(Raw records)

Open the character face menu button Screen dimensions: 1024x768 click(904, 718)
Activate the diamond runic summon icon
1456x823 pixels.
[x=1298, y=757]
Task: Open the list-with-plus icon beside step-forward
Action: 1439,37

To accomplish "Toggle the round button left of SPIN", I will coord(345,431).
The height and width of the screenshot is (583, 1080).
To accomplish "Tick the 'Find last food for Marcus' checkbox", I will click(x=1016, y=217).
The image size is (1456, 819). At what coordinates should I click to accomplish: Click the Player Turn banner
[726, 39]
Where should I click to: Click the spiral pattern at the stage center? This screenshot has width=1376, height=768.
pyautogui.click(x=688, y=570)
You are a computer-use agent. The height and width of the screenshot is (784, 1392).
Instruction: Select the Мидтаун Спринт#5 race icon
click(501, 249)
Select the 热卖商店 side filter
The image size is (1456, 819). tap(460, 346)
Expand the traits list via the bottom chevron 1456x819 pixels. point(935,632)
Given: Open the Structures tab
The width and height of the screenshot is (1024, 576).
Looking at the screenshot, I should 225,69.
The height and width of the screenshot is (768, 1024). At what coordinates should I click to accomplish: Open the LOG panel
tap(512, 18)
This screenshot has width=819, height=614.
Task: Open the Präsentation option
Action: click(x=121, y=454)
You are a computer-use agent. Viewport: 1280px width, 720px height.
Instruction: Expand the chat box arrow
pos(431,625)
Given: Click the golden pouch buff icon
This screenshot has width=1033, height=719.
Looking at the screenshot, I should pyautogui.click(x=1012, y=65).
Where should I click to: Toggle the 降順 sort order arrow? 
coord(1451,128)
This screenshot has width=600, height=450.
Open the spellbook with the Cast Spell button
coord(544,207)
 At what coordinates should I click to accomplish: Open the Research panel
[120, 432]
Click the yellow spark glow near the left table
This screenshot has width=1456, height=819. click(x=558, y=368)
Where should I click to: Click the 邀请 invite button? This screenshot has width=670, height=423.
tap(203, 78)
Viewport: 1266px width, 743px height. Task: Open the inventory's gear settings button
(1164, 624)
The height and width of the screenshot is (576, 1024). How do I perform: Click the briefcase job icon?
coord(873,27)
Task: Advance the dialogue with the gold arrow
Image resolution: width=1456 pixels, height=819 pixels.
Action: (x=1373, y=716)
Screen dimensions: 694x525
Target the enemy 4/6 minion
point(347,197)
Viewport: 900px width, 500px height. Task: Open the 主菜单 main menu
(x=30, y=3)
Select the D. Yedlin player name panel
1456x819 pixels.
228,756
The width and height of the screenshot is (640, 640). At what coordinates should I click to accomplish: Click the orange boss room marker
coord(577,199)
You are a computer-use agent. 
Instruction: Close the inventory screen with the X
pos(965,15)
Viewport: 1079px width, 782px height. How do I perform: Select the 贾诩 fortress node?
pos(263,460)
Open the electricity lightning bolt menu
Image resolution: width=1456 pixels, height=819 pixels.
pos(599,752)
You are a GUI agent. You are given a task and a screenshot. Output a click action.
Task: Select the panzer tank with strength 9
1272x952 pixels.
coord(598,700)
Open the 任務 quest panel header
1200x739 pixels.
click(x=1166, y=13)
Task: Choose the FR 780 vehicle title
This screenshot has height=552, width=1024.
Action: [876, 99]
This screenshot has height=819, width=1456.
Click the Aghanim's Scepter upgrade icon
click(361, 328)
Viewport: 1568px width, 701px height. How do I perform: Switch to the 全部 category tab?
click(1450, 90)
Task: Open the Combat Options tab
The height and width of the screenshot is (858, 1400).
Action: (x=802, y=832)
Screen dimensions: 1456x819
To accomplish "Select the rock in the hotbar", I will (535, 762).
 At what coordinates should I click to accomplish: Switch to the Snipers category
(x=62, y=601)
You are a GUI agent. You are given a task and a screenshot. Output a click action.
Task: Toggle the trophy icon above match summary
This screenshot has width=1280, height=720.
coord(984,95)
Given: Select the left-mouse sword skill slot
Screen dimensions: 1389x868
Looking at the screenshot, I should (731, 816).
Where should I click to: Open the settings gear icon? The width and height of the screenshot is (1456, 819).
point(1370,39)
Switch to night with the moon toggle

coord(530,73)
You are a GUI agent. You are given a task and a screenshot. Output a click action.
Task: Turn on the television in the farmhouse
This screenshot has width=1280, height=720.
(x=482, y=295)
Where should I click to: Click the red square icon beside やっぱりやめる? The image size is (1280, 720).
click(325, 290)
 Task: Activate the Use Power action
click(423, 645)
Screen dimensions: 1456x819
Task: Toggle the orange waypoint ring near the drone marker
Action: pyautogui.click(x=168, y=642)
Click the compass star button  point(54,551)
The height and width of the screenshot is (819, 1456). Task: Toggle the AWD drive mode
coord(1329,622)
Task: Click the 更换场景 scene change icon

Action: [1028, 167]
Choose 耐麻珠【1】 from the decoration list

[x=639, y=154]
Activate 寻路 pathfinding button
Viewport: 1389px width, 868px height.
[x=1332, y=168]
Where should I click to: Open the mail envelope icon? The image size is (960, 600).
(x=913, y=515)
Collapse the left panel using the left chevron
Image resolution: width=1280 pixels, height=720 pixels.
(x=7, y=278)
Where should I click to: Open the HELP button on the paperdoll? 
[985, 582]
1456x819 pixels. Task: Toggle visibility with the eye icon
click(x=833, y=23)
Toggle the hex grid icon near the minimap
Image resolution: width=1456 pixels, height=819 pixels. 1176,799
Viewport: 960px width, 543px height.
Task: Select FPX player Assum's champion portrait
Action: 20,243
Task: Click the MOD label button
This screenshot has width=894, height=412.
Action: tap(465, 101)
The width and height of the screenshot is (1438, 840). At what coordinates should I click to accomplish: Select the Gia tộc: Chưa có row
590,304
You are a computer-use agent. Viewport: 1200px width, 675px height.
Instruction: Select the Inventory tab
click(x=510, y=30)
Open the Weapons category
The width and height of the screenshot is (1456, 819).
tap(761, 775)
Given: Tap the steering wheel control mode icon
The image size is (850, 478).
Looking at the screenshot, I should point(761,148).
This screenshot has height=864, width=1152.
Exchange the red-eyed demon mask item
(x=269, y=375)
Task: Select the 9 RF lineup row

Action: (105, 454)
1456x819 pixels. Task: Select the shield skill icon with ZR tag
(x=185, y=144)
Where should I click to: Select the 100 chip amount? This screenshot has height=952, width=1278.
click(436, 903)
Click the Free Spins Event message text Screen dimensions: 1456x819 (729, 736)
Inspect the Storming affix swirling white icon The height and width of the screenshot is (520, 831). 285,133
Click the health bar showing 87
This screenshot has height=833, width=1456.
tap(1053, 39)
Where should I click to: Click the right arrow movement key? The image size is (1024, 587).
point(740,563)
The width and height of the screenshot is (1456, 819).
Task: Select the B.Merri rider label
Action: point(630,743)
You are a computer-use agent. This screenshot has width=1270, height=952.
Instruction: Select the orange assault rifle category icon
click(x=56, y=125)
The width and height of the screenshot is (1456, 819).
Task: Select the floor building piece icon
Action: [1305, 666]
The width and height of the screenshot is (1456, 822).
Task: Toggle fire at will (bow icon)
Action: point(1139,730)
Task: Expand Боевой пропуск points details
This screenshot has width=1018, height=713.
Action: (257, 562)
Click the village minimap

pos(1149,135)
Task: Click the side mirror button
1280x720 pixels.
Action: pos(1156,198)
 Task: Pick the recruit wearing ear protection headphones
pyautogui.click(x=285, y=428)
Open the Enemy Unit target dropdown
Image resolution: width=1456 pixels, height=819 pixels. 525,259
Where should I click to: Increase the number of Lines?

--- Task details ---
In the records above, substitute "screen assistant" for every occurrence of "computer-use agent" and leave the rest of each line unchanged.

--- Solution ---
Open the character face menu button Screen dimensions: 1024x768 click(904, 718)
Activate the diamond runic summon icon
1456x823 pixels.
[x=1298, y=757]
Task: Open the list-with-plus icon beside step-forward
Action: 1439,37

To accomplish "Toggle the round button left of SPIN", I will coord(345,431).
The height and width of the screenshot is (583, 1080).
To accomplish "Tick the 'Find last food for Marcus' checkbox", I will click(x=1016, y=217).
The image size is (1456, 819). At what coordinates should I click to accomplish: Click the Player Turn banner
[726, 39]
Where should I click to: Click the spiral pattern at the stage center? This screenshot has width=1376, height=768.
pyautogui.click(x=688, y=570)
You are a screen assistant. The height and width of the screenshot is (784, 1392).
Instruction: Select the Мидтаун Спринт#5 race icon
click(501, 249)
Select the 热卖商店 side filter
The image size is (1456, 819). tap(460, 346)
Expand the traits list via the bottom chevron 1456x819 pixels. point(935,632)
Given: Open the Structures tab
The width and height of the screenshot is (1024, 576).
Looking at the screenshot, I should 225,69.
The height and width of the screenshot is (768, 1024). At what coordinates should I click to accomplish: Open the LOG panel
tap(512, 18)
This screenshot has width=819, height=614.
Task: Open the Präsentation option
Action: click(x=121, y=454)
You are a screen assistant. Viewport: 1280px width, 720px height.
Instruction: Expand the chat box arrow
pos(431,625)
Given: Click the golden pouch buff icon
This screenshot has width=1033, height=719.
Looking at the screenshot, I should pyautogui.click(x=1012, y=65).
Where should I click to: Toggle the 降順 sort order arrow? 
coord(1451,128)
This screenshot has width=600, height=450.
Open the spellbook with the Cast Spell button
coord(544,207)
 At what coordinates should I click to accomplish: Open the Research panel
[120, 432]
Click the yellow spark glow near the left table
This screenshot has width=1456, height=819. click(x=558, y=368)
Where should I click to: Click the 邀请 invite button? This screenshot has width=670, height=423.
tap(203, 78)
Viewport: 1266px width, 743px height. Task: Open the inventory's gear settings button
(1164, 624)
The height and width of the screenshot is (576, 1024). How do I perform: Click the briefcase job icon?
coord(873,27)
Task: Advance the dialogue with the gold arrow
Image resolution: width=1456 pixels, height=819 pixels.
Action: (x=1373, y=716)
Screen dimensions: 694x525
Target the enemy 4/6 minion
point(347,197)
Viewport: 900px width, 500px height. Task: Open the 主菜单 main menu
(x=30, y=3)
Select the D. Yedlin player name panel
1456x819 pixels.
228,756
The width and height of the screenshot is (640, 640). At what coordinates should I click to accomplish: Click the orange boss room marker
coord(577,199)
You are a screen assistant. 
Instruction: Close the inventory screen with the X
pos(965,15)
Viewport: 1079px width, 782px height. How do I perform: Select the 贾诩 fortress node?
pos(263,460)
Open the electricity lightning bolt menu
Image resolution: width=1456 pixels, height=819 pixels.
pos(599,752)
You are a GUI agent. You are given a task and a screenshot. Output a click action.
Task: Select the panzer tank with strength 9
1272x952 pixels.
coord(598,700)
Open the 任務 quest panel header
1200x739 pixels.
click(x=1166, y=13)
Task: Choose the FR 780 vehicle title
This screenshot has height=552, width=1024.
Action: [876, 99]
This screenshot has height=819, width=1456.
Click the Aghanim's Scepter upgrade icon
click(361, 328)
Viewport: 1568px width, 701px height. How do I perform: Switch to the 全部 category tab?
click(1450, 90)
Task: Open the Combat Options tab
The height and width of the screenshot is (858, 1400).
Action: (x=802, y=832)
Screen dimensions: 1456x819
To accomplish "Select the rock in the hotbar", I will (535, 762).
 At what coordinates should I click to accomplish: Switch to the Snipers category
(x=62, y=601)
You are a GUI agent. You are given a task and a screenshot. Output a click action.
Task: Toggle the trophy icon above match summary
This screenshot has width=1280, height=720.
coord(984,95)
Given: Select the left-mouse sword skill slot
Screen dimensions: 1389x868
Looking at the screenshot, I should (731, 816).
Where should I click to: Open the settings gear icon? The width and height of the screenshot is (1456, 819).
point(1370,39)
Switch to night with the moon toggle

coord(530,73)
You are a GUI agent. You are given a task and a screenshot. Output a click action.
Task: Turn on the television in the farmhouse
This screenshot has width=1280, height=720.
(x=482, y=295)
Where should I click to: Click the red square icon beside やっぱりやめる? The image size is (1280, 720).
click(325, 290)
 Task: Activate the Use Power action
click(423, 645)
Screen dimensions: 1456x819
Task: Toggle the orange waypoint ring near the drone marker
Action: pyautogui.click(x=168, y=642)
Click the compass star button  point(54,551)
The height and width of the screenshot is (819, 1456). Task: Toggle the AWD drive mode
coord(1329,622)
Task: Click the 更换场景 scene change icon

Action: [1028, 167]
Choose 耐麻珠【1】 from the decoration list

[x=639, y=154]
Activate 寻路 pathfinding button
Viewport: 1389px width, 868px height.
[x=1332, y=168]
Where should I click to: Open the mail envelope icon? The image size is (960, 600).
(x=913, y=515)
Collapse the left panel using the left chevron
Image resolution: width=1280 pixels, height=720 pixels.
(x=7, y=278)
Where should I click to: Open the HELP button on the paperdoll? 
[985, 582]
1456x819 pixels. Task: Toggle visibility with the eye icon
click(x=833, y=23)
Toggle the hex grid icon near the minimap
Image resolution: width=1456 pixels, height=819 pixels. 1176,799
Viewport: 960px width, 543px height.
Task: Select FPX player Assum's champion portrait
Action: 20,243
Task: Click the MOD label button
This screenshot has width=894, height=412.
Action: tap(465, 101)
The width and height of the screenshot is (1438, 840). At what coordinates should I click to accomplish: Select the Gia tộc: Chưa có row
590,304
You are a screen assistant. Viewport: 1200px width, 675px height.
Instruction: Select the Inventory tab
click(x=510, y=30)
Open the Weapons category
The width and height of the screenshot is (1456, 819).
tap(761, 775)
Given: Tap the steering wheel control mode icon
The image size is (850, 478).
Looking at the screenshot, I should point(761,148).
This screenshot has height=864, width=1152.
Exchange the red-eyed demon mask item
(x=269, y=375)
Task: Select the 9 RF lineup row

Action: (105, 454)
1456x819 pixels. Task: Select the shield skill icon with ZR tag
(x=185, y=144)
Where should I click to: Select the 100 chip amount? This screenshot has height=952, width=1278.
click(436, 903)
Click the Free Spins Event message text Screen dimensions: 1456x819 (729, 736)
Inspect the Storming affix swirling white icon The height and width of the screenshot is (520, 831). 285,133
Click the health bar showing 87
This screenshot has height=833, width=1456.
tap(1053, 39)
Where should I click to: Click the right arrow movement key? The image size is (1024, 587).
point(740,563)
The width and height of the screenshot is (1456, 819).
Task: Select the B.Merri rider label
Action: point(630,743)
You are a screen assistant. This screenshot has width=1270, height=952.
Instruction: Select the orange assault rifle category icon
click(x=56, y=125)
The width and height of the screenshot is (1456, 819).
Task: Select the floor building piece icon
Action: [1305, 666]
The width and height of the screenshot is (1456, 822).
Task: Toggle fire at will (bow icon)
Action: point(1139,730)
Task: Expand Боевой пропуск points details
This screenshot has width=1018, height=713.
Action: (257, 562)
Click the village minimap

pos(1149,135)
Task: Click the side mirror button
1280x720 pixels.
Action: pos(1156,198)
 Task: Pick the recruit wearing ear protection headphones
pyautogui.click(x=285, y=428)
Open the Enemy Unit target dropdown
Image resolution: width=1456 pixels, height=819 pixels. 525,259
Where should I click to: Increase the number of Lines?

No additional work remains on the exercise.